◆ Collected data entries
= = = = = = =

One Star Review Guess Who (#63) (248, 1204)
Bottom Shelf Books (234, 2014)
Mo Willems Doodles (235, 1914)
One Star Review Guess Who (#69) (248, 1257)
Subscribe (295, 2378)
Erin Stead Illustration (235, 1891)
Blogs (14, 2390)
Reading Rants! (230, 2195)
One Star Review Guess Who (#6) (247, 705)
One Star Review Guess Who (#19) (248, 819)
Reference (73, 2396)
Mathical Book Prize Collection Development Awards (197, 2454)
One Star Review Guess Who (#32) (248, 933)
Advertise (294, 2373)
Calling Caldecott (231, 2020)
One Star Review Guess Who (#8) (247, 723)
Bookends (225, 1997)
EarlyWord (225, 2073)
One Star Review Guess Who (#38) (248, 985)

= = = = = = =

◆ Task brief
Copy nothing except the lines from the one holding "Reference (73, 2396)" through the last line of the data above, and return them exactly.

◆ Response
Reference (73, 2396)
Mathical Book Prize Collection Development Awards (197, 2454)
One Star Review Guess Who (#32) (248, 933)
Advertise (294, 2373)
Calling Caldecott (231, 2020)
One Star Review Guess Who (#8) (247, 723)
Bookends (225, 1997)
EarlyWord (225, 2073)
One Star Review Guess Who (#38) (248, 985)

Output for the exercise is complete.